**Instructions for the task**
Output everything in the listing exactly, with no line missing.

**Records shown**

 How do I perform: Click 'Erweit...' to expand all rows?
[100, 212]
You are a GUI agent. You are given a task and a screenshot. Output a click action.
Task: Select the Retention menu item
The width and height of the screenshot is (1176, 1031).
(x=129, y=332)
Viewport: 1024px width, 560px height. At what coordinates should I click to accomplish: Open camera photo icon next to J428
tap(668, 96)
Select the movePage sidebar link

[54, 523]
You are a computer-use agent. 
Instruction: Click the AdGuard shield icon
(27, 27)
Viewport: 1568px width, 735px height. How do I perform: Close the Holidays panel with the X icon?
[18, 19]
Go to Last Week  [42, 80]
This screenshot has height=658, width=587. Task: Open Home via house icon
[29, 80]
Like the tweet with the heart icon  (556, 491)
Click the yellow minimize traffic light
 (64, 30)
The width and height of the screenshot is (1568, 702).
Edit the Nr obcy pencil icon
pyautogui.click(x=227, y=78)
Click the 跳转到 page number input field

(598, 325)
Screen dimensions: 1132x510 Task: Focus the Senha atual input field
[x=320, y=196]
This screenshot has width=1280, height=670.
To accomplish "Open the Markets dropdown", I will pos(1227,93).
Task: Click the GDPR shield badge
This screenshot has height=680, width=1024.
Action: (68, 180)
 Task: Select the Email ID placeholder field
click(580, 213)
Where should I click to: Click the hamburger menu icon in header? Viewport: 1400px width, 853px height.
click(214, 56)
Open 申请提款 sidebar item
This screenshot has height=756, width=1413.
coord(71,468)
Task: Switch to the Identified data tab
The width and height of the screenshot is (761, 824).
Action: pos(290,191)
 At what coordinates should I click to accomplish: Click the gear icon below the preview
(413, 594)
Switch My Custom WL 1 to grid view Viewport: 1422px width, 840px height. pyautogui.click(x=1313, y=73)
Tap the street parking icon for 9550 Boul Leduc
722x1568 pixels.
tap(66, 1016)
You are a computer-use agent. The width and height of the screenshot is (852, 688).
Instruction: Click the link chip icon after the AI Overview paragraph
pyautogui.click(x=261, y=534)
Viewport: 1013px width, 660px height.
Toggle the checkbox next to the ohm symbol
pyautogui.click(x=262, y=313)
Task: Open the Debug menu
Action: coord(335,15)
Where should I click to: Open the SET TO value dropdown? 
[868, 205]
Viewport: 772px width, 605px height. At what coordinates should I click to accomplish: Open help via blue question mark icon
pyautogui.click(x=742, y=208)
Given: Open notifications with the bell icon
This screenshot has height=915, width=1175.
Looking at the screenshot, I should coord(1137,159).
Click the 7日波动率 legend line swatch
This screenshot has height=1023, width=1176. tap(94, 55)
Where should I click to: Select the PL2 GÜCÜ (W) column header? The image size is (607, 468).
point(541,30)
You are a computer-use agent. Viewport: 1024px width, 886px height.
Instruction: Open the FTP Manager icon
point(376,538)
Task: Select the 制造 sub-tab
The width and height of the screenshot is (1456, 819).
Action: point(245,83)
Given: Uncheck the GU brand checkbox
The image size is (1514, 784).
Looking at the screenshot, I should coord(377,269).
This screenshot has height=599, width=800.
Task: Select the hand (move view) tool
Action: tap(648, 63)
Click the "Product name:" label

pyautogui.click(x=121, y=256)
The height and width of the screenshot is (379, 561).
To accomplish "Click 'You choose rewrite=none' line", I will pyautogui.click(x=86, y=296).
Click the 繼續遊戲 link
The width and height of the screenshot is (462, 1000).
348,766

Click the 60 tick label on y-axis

**Output for this exercise**
 How do I perform: Click 'Erweit...' to expand all rows?
[100, 212]
You are a GUI agent. You are given a task and a screenshot. Output a click action.
Task: Select the Retention menu item
The width and height of the screenshot is (1176, 1031).
(x=129, y=332)
Viewport: 1024px width, 560px height. At what coordinates should I click to accomplish: Open camera photo icon next to J428
tap(668, 96)
Select the movePage sidebar link

[54, 523]
You are a computer-use agent. 
Instruction: Click the AdGuard shield icon
(27, 27)
Viewport: 1568px width, 735px height. How do I perform: Close the Holidays panel with the X icon?
[18, 19]
Go to Last Week  [42, 80]
This screenshot has height=658, width=587. Task: Open Home via house icon
[29, 80]
Like the tweet with the heart icon  (556, 491)
Click the yellow minimize traffic light
 (64, 30)
The width and height of the screenshot is (1568, 702).
Edit the Nr obcy pencil icon
pyautogui.click(x=227, y=78)
Click the 跳转到 page number input field

(598, 325)
Screen dimensions: 1132x510 Task: Focus the Senha atual input field
[x=320, y=196]
This screenshot has width=1280, height=670.
To accomplish "Open the Markets dropdown", I will pos(1227,93).
Task: Click the GDPR shield badge
This screenshot has height=680, width=1024.
Action: (68, 180)
 Task: Select the Email ID placeholder field
click(580, 213)
Where should I click to: Click the hamburger menu icon in header? Viewport: 1400px width, 853px height.
click(214, 56)
Open 申请提款 sidebar item
This screenshot has height=756, width=1413.
coord(71,468)
Task: Switch to the Identified data tab
The width and height of the screenshot is (761, 824).
Action: pos(290,191)
 At what coordinates should I click to accomplish: Click the gear icon below the preview
(413, 594)
Switch My Custom WL 1 to grid view Viewport: 1422px width, 840px height. pyautogui.click(x=1313, y=73)
Tap the street parking icon for 9550 Boul Leduc
722x1568 pixels.
tap(66, 1016)
You are a computer-use agent. The width and height of the screenshot is (852, 688).
Instruction: Click the link chip icon after the AI Overview paragraph
pyautogui.click(x=261, y=534)
Viewport: 1013px width, 660px height.
Toggle the checkbox next to the ohm symbol
pyautogui.click(x=262, y=313)
Task: Open the Debug menu
Action: coord(335,15)
Where should I click to: Open the SET TO value dropdown? 
[868, 205]
Viewport: 772px width, 605px height. At what coordinates should I click to accomplish: Open help via blue question mark icon
pyautogui.click(x=742, y=208)
Given: Open notifications with the bell icon
This screenshot has height=915, width=1175.
Looking at the screenshot, I should coord(1137,159).
Click the 7日波动率 legend line swatch
This screenshot has height=1023, width=1176. tap(94, 55)
Where should I click to: Select the PL2 GÜCÜ (W) column header? The image size is (607, 468).
point(541,30)
You are a computer-use agent. Viewport: 1024px width, 886px height.
Instruction: Open the FTP Manager icon
point(376,538)
Task: Select the 制造 sub-tab
The width and height of the screenshot is (1456, 819).
Action: point(245,83)
Given: Uncheck the GU brand checkbox
The image size is (1514, 784).
Looking at the screenshot, I should coord(377,269).
This screenshot has height=599, width=800.
Task: Select the hand (move view) tool
Action: tap(648, 63)
Click the "Product name:" label

pyautogui.click(x=121, y=256)
The height and width of the screenshot is (379, 561).
To accomplish "Click 'You choose rewrite=none' line", I will pyautogui.click(x=86, y=296).
Click the 繼續遊戲 link
The width and height of the screenshot is (462, 1000).
348,766

Click the 60 tick label on y-axis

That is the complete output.